Show all lines of the entries in which the word "computer" is found.
==== Entries shown
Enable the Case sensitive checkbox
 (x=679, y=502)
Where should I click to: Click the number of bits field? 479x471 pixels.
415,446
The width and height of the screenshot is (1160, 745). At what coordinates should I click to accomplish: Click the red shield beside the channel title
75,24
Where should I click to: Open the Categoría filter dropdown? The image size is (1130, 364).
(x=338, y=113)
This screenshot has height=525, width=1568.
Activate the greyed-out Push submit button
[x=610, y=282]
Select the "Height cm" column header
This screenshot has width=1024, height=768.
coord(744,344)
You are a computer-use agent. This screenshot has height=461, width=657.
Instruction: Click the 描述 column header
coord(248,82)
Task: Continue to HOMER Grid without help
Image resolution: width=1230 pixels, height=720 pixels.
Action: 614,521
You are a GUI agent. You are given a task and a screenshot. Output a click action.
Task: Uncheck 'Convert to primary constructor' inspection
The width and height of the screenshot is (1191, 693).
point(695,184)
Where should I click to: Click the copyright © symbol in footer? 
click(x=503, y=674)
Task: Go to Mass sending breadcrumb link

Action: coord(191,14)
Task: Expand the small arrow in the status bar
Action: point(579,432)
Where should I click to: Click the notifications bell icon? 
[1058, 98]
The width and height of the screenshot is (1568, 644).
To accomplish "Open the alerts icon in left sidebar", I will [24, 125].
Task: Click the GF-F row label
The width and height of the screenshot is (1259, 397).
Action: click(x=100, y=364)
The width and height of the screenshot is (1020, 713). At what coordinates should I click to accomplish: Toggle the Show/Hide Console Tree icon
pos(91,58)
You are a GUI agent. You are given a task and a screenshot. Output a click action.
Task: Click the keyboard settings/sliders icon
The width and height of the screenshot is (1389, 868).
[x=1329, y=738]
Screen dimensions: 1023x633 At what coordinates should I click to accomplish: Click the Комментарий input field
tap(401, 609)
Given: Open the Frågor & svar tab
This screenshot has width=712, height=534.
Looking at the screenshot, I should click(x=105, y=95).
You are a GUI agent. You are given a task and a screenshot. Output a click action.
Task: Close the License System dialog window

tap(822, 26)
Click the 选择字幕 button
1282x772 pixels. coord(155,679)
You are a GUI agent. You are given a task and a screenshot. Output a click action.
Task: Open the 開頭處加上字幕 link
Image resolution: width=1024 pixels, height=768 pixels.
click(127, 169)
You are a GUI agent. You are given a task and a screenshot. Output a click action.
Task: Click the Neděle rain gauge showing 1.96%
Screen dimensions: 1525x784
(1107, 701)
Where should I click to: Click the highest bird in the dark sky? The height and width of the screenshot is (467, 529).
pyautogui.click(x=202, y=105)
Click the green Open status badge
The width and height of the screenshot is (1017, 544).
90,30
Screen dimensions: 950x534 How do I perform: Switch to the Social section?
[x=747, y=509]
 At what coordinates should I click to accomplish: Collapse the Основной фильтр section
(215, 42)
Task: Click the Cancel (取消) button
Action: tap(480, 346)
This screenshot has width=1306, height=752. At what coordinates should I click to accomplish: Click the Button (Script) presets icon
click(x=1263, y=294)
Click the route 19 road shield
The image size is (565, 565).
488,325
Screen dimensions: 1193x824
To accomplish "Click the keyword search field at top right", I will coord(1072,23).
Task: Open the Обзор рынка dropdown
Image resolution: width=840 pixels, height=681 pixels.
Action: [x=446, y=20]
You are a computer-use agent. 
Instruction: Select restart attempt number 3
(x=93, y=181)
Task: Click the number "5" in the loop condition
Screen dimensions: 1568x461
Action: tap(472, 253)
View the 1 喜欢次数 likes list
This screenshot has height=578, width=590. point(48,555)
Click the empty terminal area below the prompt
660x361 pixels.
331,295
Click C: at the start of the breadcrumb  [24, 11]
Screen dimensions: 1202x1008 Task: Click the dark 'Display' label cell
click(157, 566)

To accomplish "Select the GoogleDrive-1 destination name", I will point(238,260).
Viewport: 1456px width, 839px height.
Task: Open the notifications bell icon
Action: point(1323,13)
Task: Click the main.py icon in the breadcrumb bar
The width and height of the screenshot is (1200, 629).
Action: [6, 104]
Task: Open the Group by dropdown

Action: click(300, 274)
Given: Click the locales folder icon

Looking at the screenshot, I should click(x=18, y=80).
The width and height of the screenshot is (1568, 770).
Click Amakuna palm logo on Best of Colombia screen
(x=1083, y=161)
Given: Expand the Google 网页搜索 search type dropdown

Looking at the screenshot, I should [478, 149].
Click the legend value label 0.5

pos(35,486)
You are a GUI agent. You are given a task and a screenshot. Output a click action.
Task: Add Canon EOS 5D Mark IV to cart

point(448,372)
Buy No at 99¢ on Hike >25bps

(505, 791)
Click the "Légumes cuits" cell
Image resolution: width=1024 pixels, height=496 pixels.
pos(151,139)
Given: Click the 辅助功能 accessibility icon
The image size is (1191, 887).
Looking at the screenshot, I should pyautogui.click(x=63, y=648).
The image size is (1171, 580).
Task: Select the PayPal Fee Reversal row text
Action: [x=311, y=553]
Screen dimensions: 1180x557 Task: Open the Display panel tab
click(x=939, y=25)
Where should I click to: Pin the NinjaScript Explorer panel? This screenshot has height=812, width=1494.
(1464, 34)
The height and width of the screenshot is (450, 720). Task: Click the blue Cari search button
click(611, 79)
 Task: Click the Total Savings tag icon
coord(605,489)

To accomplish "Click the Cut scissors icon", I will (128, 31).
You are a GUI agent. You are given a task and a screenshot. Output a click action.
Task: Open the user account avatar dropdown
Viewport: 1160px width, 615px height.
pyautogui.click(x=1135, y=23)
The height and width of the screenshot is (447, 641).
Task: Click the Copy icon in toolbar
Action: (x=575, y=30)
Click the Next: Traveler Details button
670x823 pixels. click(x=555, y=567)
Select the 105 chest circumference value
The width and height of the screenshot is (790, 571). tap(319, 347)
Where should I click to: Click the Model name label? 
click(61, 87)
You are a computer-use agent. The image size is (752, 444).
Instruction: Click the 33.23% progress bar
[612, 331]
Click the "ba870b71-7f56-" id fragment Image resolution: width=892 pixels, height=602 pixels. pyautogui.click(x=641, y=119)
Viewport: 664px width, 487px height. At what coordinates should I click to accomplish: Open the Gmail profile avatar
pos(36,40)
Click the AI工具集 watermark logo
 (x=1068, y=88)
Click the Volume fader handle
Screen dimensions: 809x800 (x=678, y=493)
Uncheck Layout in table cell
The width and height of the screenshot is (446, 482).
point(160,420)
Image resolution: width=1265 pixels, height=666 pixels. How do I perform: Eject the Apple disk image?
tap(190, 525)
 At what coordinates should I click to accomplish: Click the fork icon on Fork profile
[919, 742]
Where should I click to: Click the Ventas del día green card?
========
> Answer to this exercise:
You are a computer-use agent. This screenshot has height=461, width=657.
You are a computer-use agent. 
You are a computer-use agent. The image size is (752, 444).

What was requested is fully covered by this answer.